Current Liveliness levels hover around 0.606–0.608 , close to the 2021 low.
The negative correlation between Life and BTC price remains: the Life index is falling again, indicating long-term investor sentiment and lack of selling pressure, while BTC price recovers to the $100,000 to $110,000 range.
Even though Bitcoin is at an all-time high, investors have no incentive to sell. The market’s sensitivity to new demand increases when there is less liquidity. This is the basis for the price to rise to new value areas.
The HODLing trend is driven by low cost of holding BTC when real interest rates are negative or traditional financial system risks increase.


The entity-adjusted Unrealized Profit/Loss (P/L) metric is an important tool in on-chain analysis, reflecting the unrealized profit (or loss) on the entire circulating Bitcoin supply.
Unrealized Profit = Market Cap – Realized Cap
If market price > average purchase price → investor is holding unrealized profit.
According to the chart provided by HCCVenture:
Currently, the entire Bitcoin network is sitting on about $1.2 trillion of idle cash.
By the end of Q1/2025, when Bitcoin price approaches $120,000, the all-time high (ATH) will be $1.3 trillion.

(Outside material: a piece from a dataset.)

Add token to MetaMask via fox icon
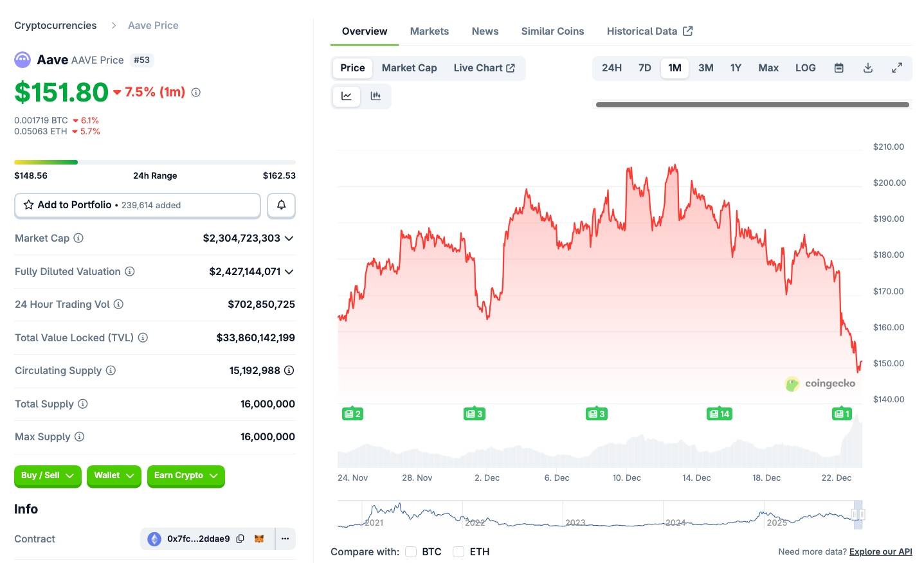Viewport: 924px width, 563px height. coord(259,539)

Most investors are in profit as unrealized losses are now almost completely eliminated.
The chart shows a strong correlation between the sharp increase in Unrealized Profit and the BTC price momentum throughout the entire cycle from 2020 to mid-2025.

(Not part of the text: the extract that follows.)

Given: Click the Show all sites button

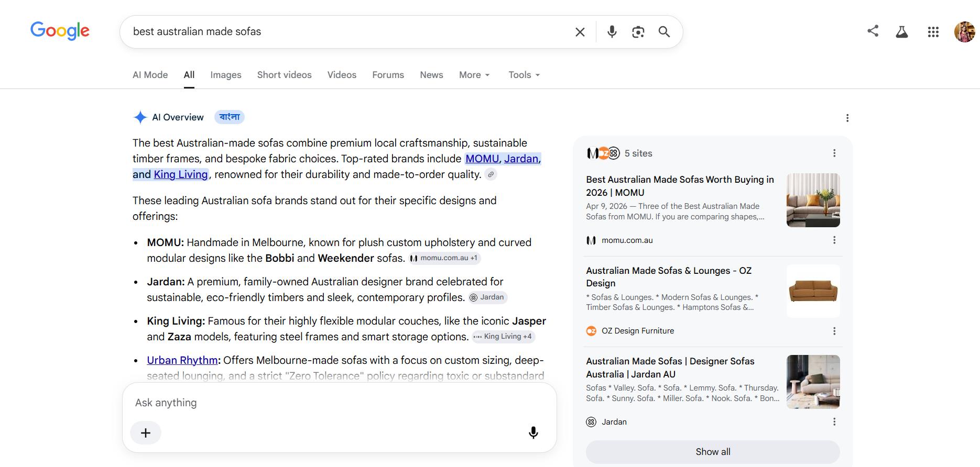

In particular, the market often faces local profit-taking pressure when profits have not exceeded the threshold of 1.0–1.2T USD. This leads to adjustments.
Despite Bitcoin's price trading between $105,000 and $115,000, unearned profits have remained stable at around $1.2T instead of falling sharply after recent corrections. Two arguments are made:
1 - The market remains stable and there is no panic selling.
2 - Many investors favor long-term beliefs over immediate gains.
Unrealized Loss has dropped to its lowest level since December 2020. The so-called “loss zones” on the chart have almost completely disappeared. This shows that the selling pressure from current losing addresses is very small.
In mature markets, long-term holding strategies replace short-term speculative strategies and high unrealized profits are maintained over long periods of time.
While high unearned returns are often a necessary condition for a distribution phase (distribution phase), the stability in the profit and loss ratio as well as the lack of negative volatility in HODL behavior suggest that there is no major systemic risk in the short term.


Net buying power of stablecoins (USDT, USDC, DAI, and BUSD) has experienced consistent declines in the first six months of 2025. The most notable declines occurred in March–April and May–June.
April 2025, the largest drop in purchasing power since early 2023, surpassing $80 billion.
At the end of June 2025, the index was still in the negative zone below -40 billion USD , showing that stablecoin capital flows have not yet returned to the market.
Although Bitcoin's price remains high between $100,000 and $110,000 , the slowing increase shows that liquidity pressure is starting to impact the upside momentum.
Between late 2023 and early 2024, each spike in the index—known as the “ grey zone ” —coincided with a BTC rally, suggesting that stablecoin inflows acted as a “trigger” for the growth. Conversely, strong stablecoin outflows coincided with BTC price changes in April and January 2020.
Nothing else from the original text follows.